'''

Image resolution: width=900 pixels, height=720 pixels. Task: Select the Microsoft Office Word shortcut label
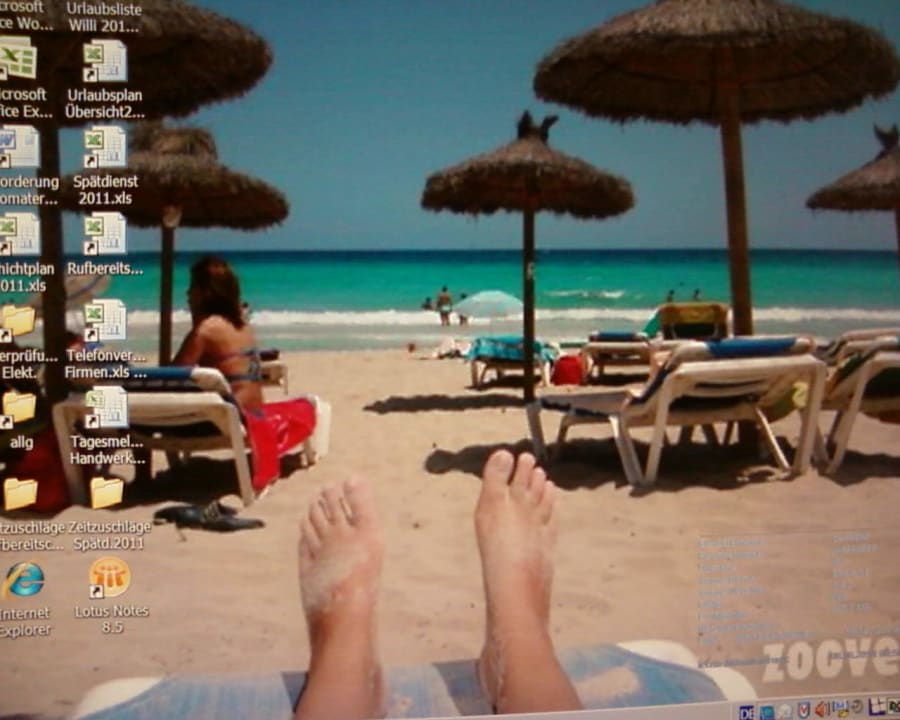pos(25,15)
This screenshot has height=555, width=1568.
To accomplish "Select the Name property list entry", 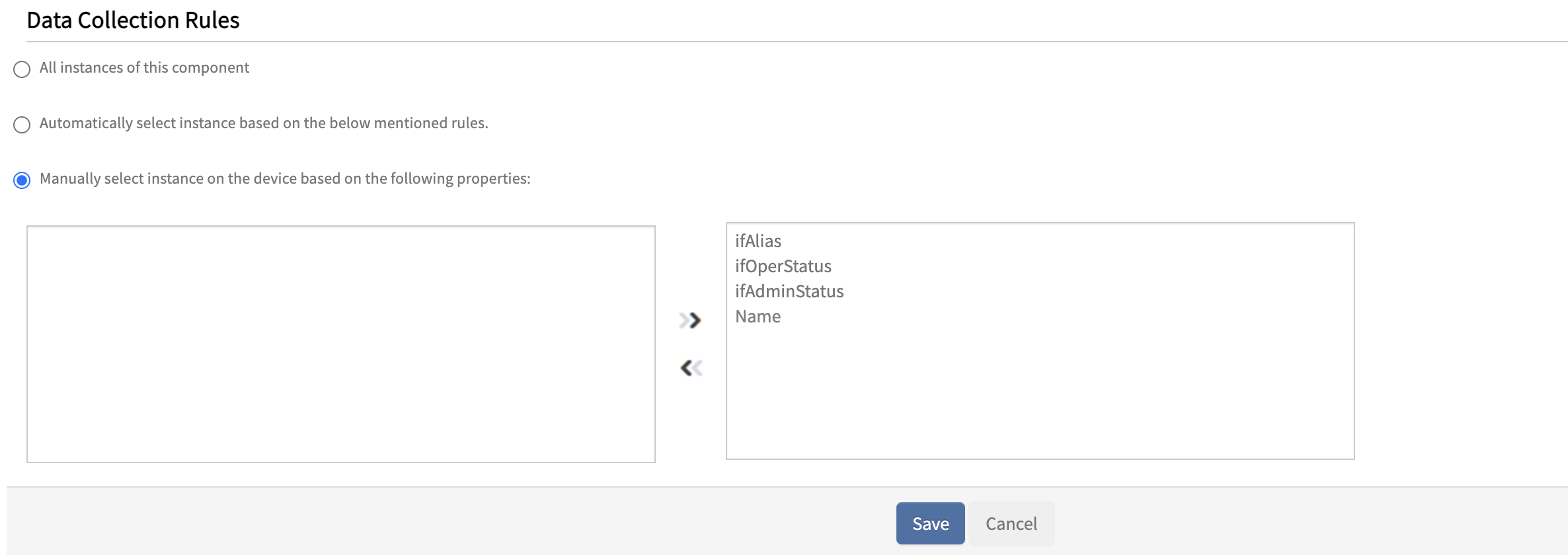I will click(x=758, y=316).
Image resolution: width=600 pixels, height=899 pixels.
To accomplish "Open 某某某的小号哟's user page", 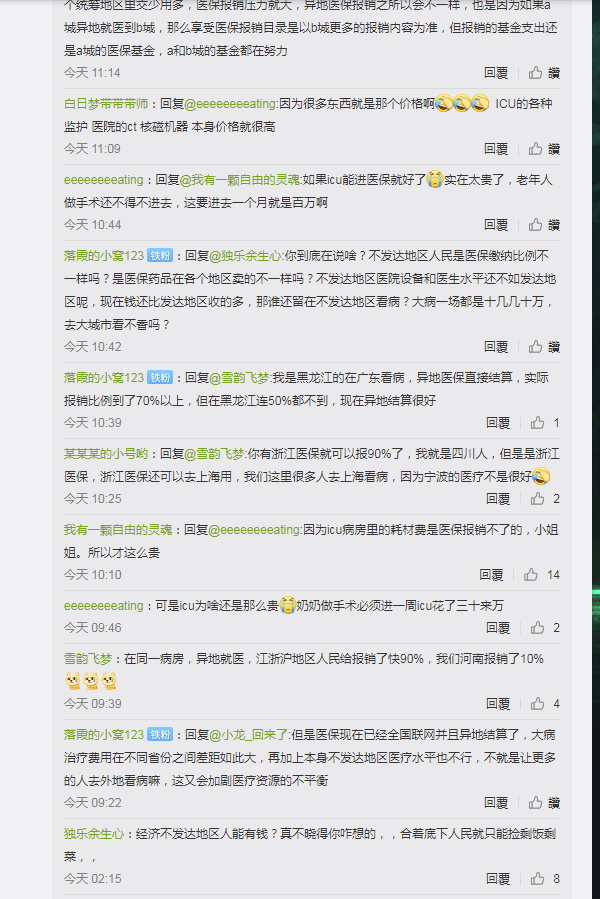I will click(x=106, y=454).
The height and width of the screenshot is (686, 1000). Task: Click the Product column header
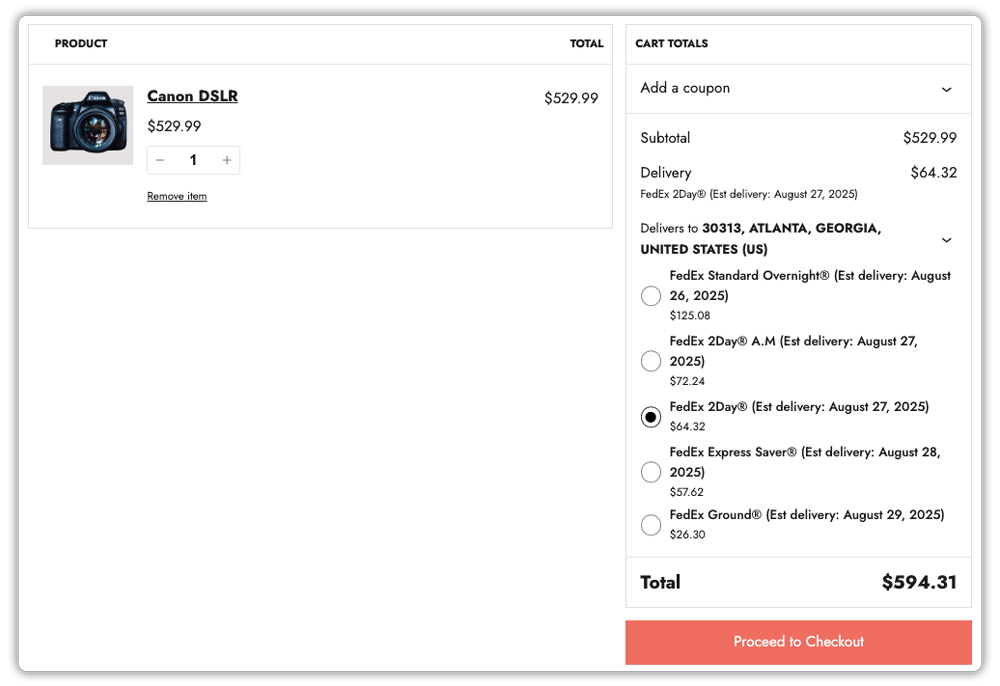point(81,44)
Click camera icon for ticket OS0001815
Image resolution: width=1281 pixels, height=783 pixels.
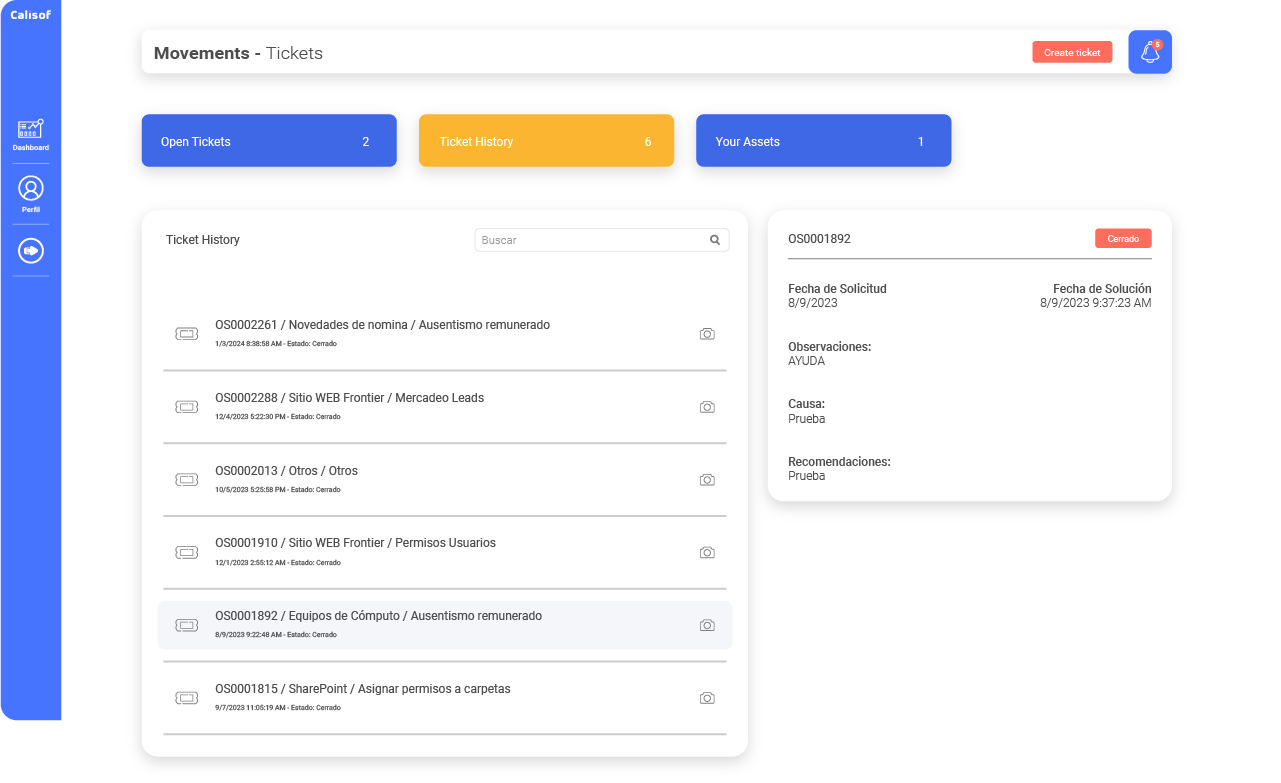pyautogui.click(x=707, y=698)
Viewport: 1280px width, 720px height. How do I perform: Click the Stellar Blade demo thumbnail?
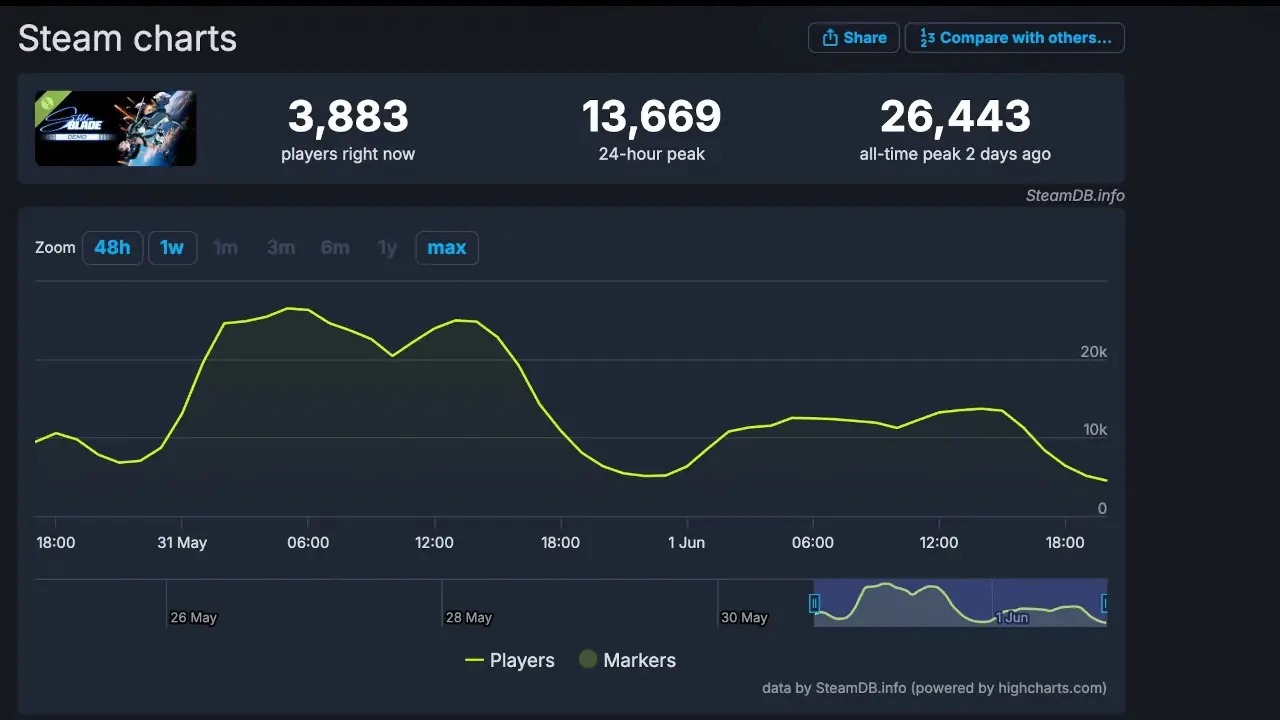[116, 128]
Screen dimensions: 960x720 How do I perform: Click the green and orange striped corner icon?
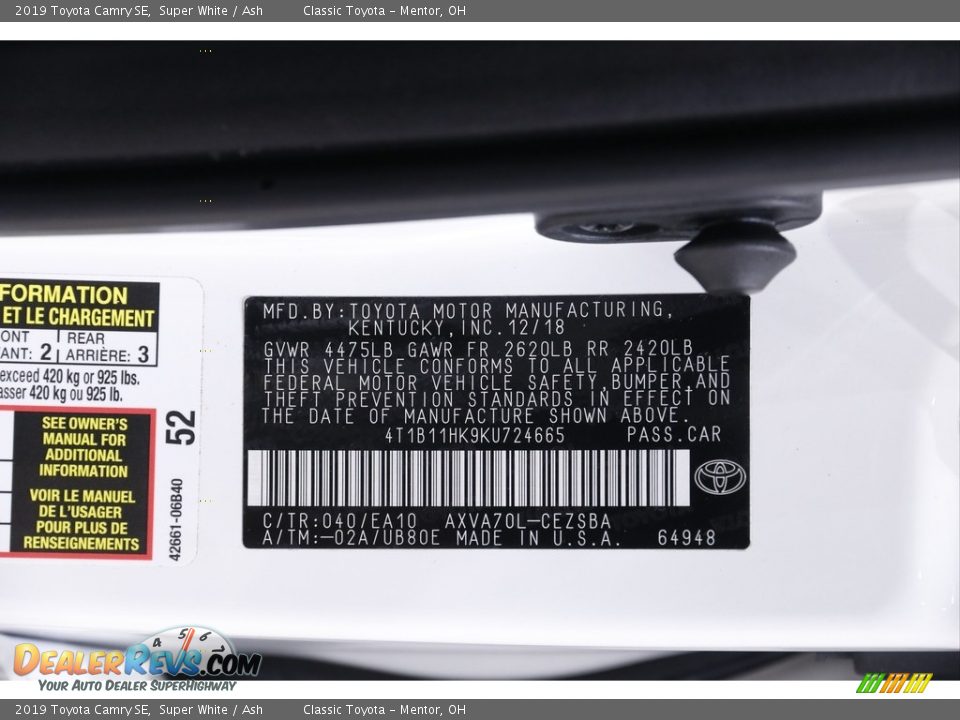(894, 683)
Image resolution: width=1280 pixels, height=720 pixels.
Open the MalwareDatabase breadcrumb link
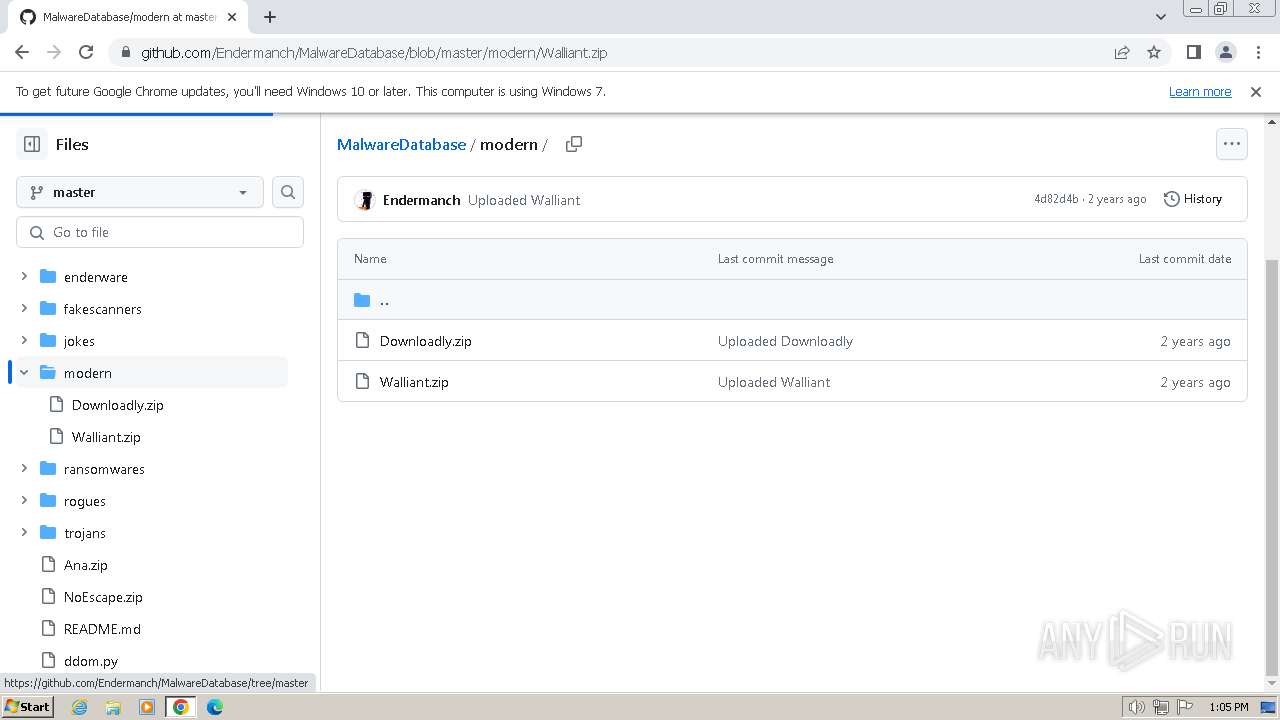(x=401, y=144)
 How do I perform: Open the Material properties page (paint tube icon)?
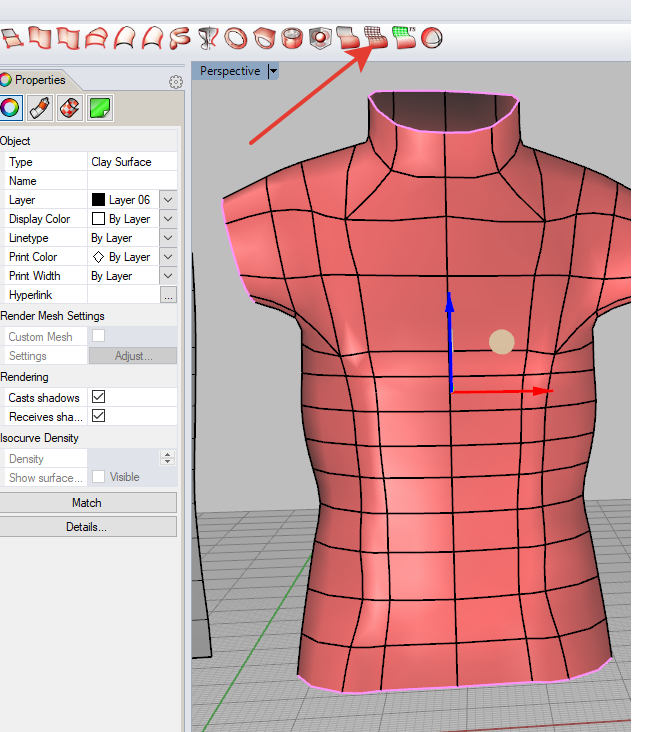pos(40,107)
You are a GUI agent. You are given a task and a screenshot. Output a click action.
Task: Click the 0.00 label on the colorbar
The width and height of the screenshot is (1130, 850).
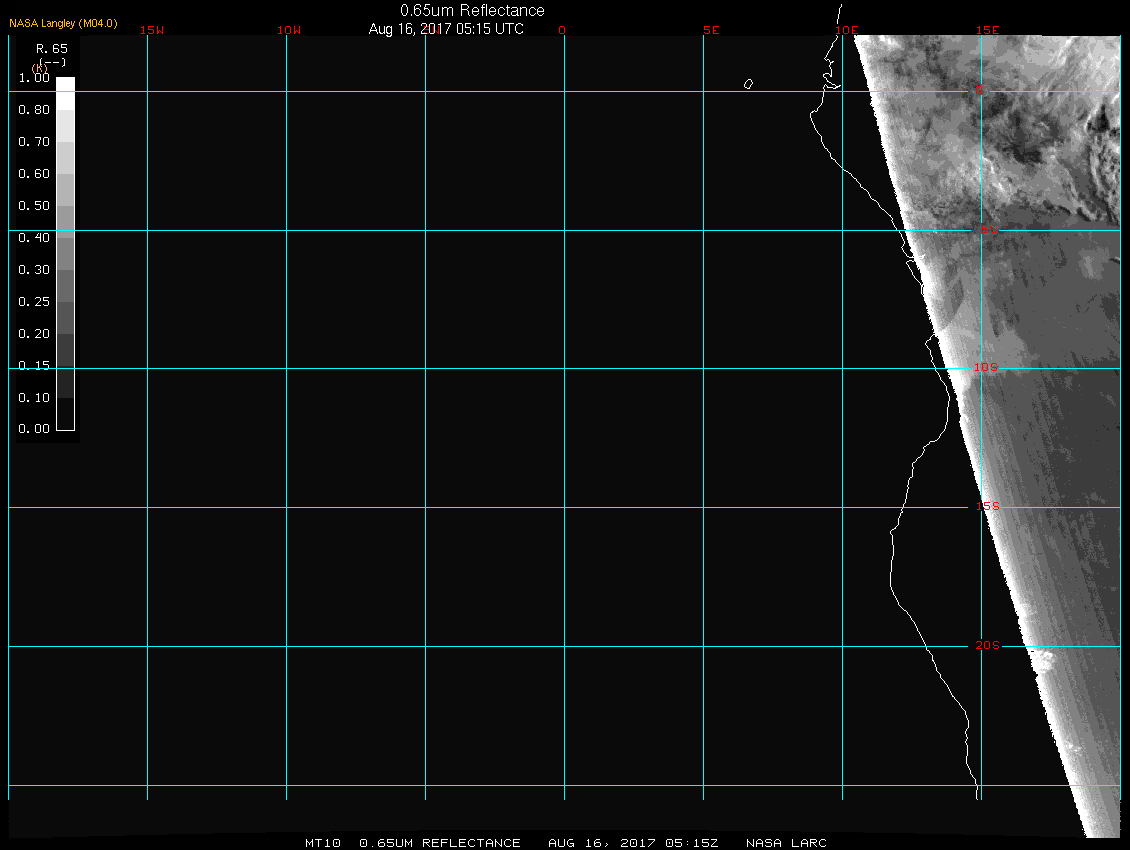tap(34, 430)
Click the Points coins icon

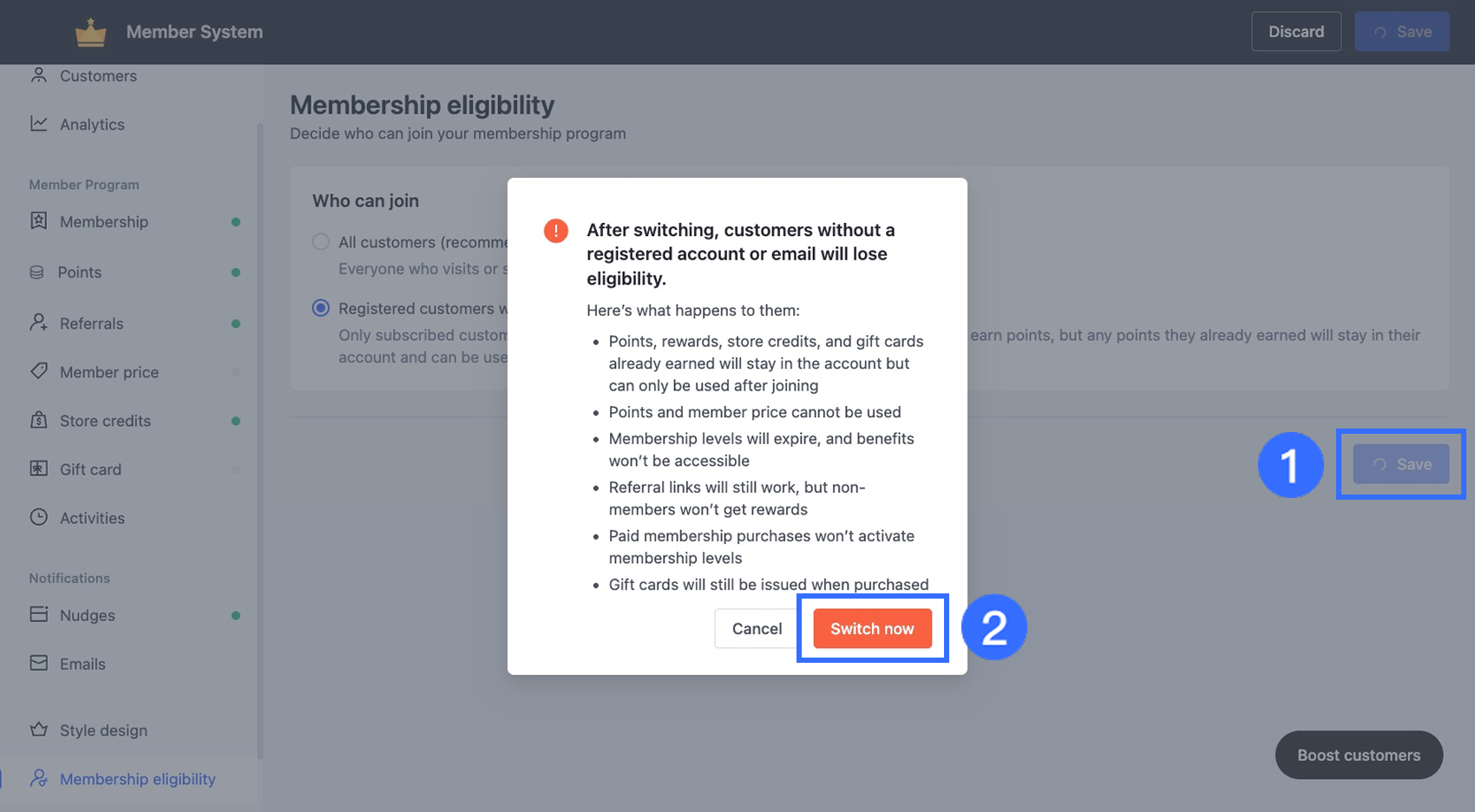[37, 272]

'''

Transcribe exactly, and only, the lines from the line with "You are a GUI" through the last line of the records, inclusive; the pictures do not belong in the copy.

Result for this exercise:
You are a GUI agent. You are given a task and a screenshot. Output a click action.
Task: Click the 0.00 label on the colorbar
The width and height of the screenshot is (1130, 850).
tap(34, 430)
Click the Points coins icon

[37, 272]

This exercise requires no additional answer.